→ Dataset rows:
━━━

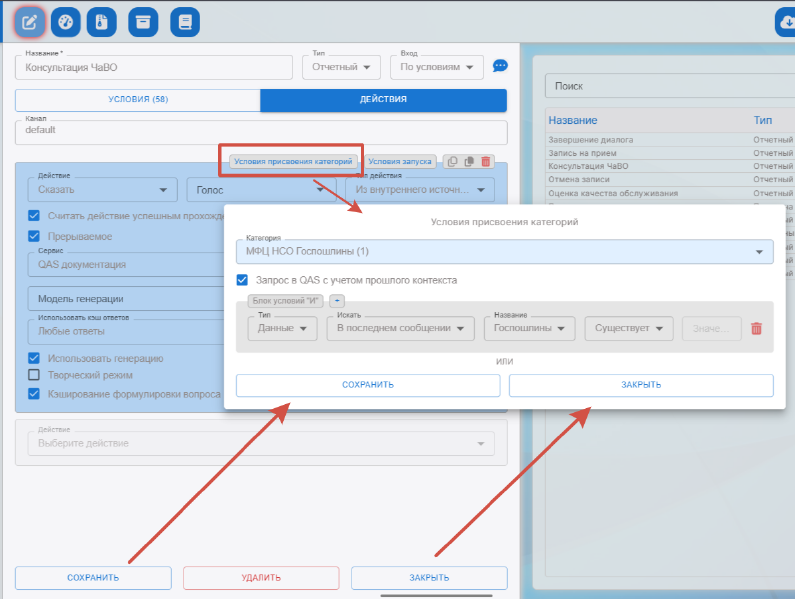Open the Существует operator dropdown
The image size is (795, 599).
point(629,329)
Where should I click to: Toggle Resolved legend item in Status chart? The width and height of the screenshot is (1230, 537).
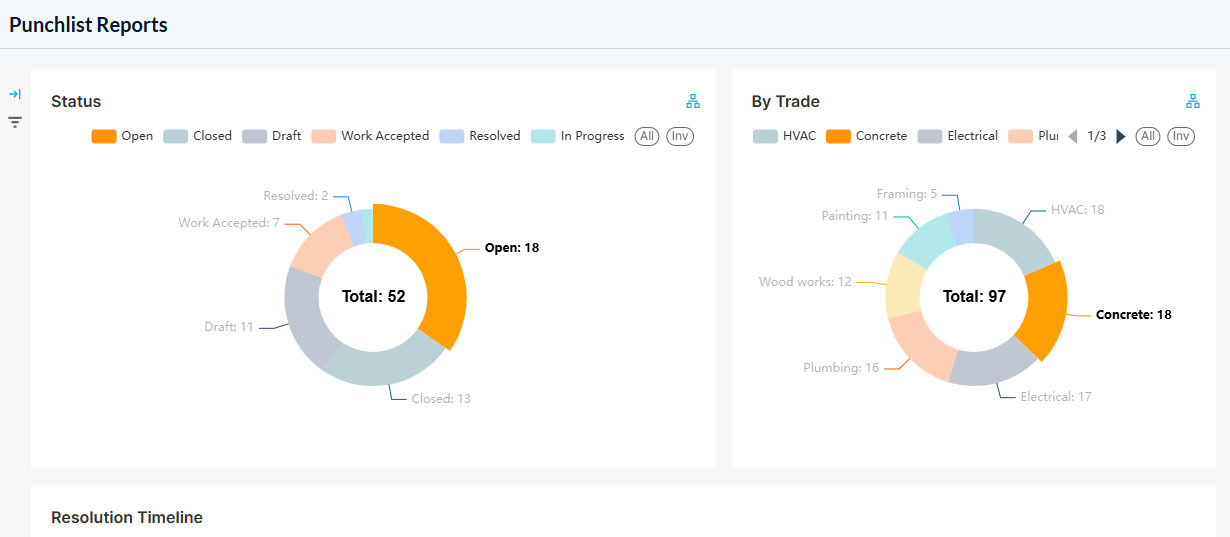coord(480,136)
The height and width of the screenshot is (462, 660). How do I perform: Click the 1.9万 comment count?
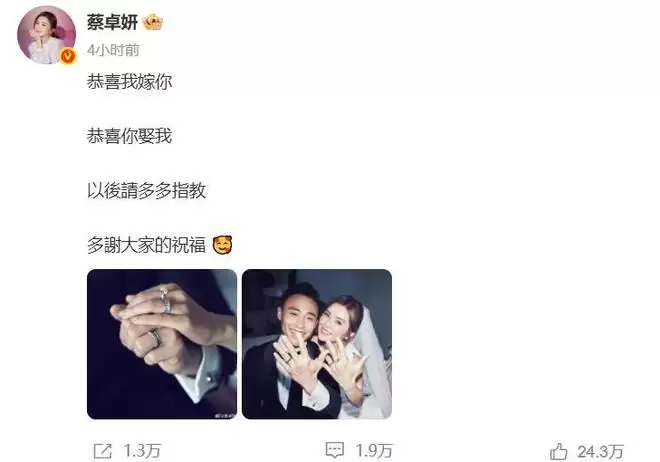tap(374, 451)
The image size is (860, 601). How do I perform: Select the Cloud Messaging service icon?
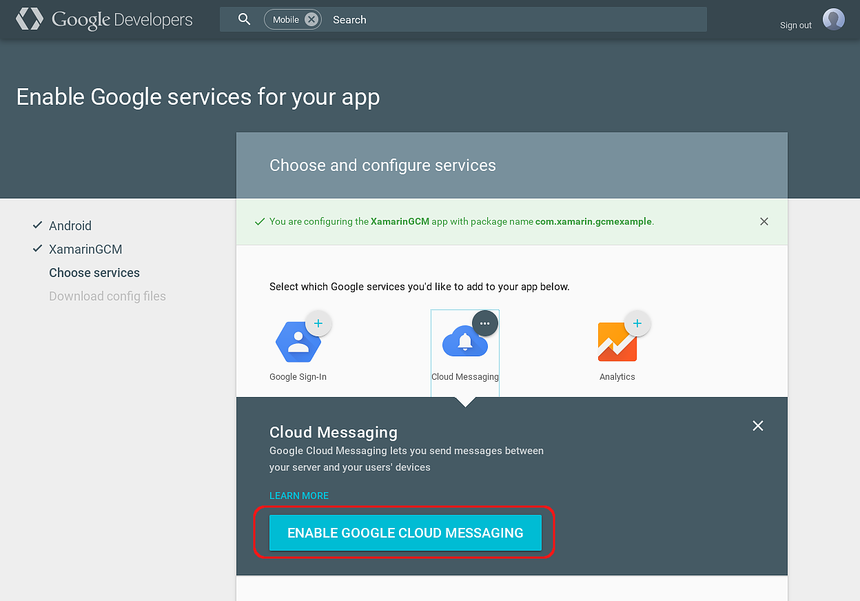(x=464, y=343)
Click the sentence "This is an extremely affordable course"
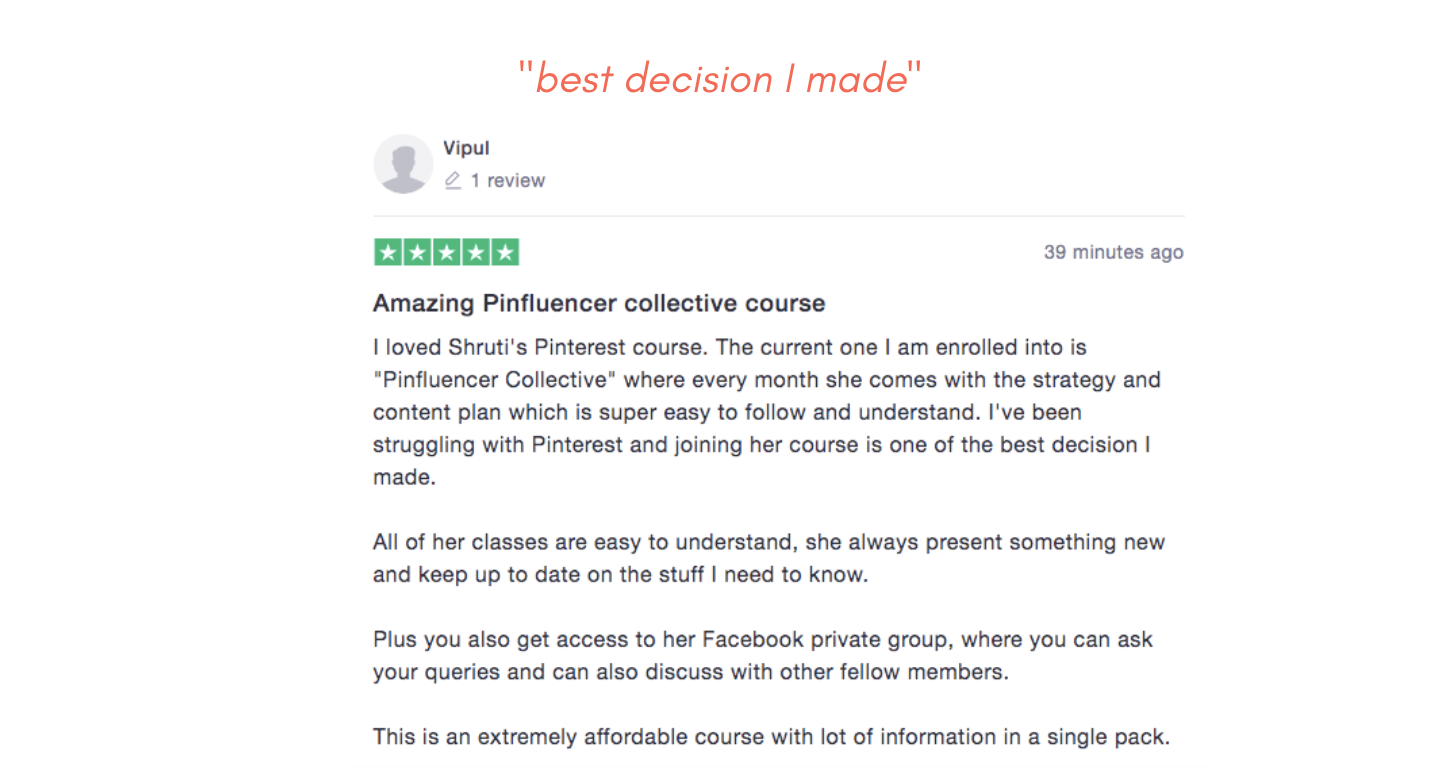The width and height of the screenshot is (1440, 780). click(771, 737)

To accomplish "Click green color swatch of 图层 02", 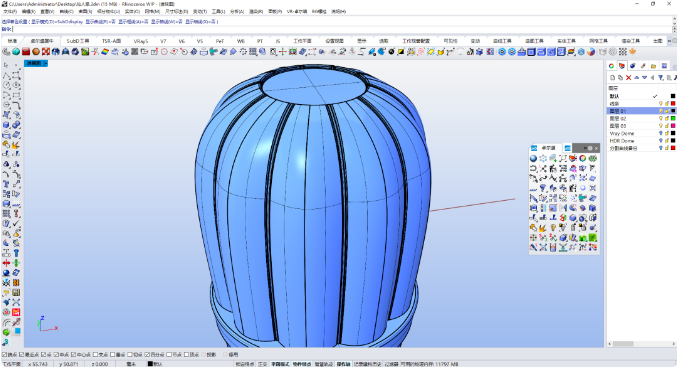I will pyautogui.click(x=673, y=118).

━━━

→ TASK DIRECTIONS: Reproduce the records verbatim from the first line through the line containing "tap(374, 451)", including that line, and omit the pictures.

→ SOLUTION BELOW:
Open the Существует operator dropdown
The image size is (795, 599).
point(629,329)
Where should I click to: Toggle Resolved legend item in Status chart? The width and height of the screenshot is (1230, 537).
coord(480,136)
The height and width of the screenshot is (462, 660). How do I perform: Click the 1.9万 comment count?
tap(374, 451)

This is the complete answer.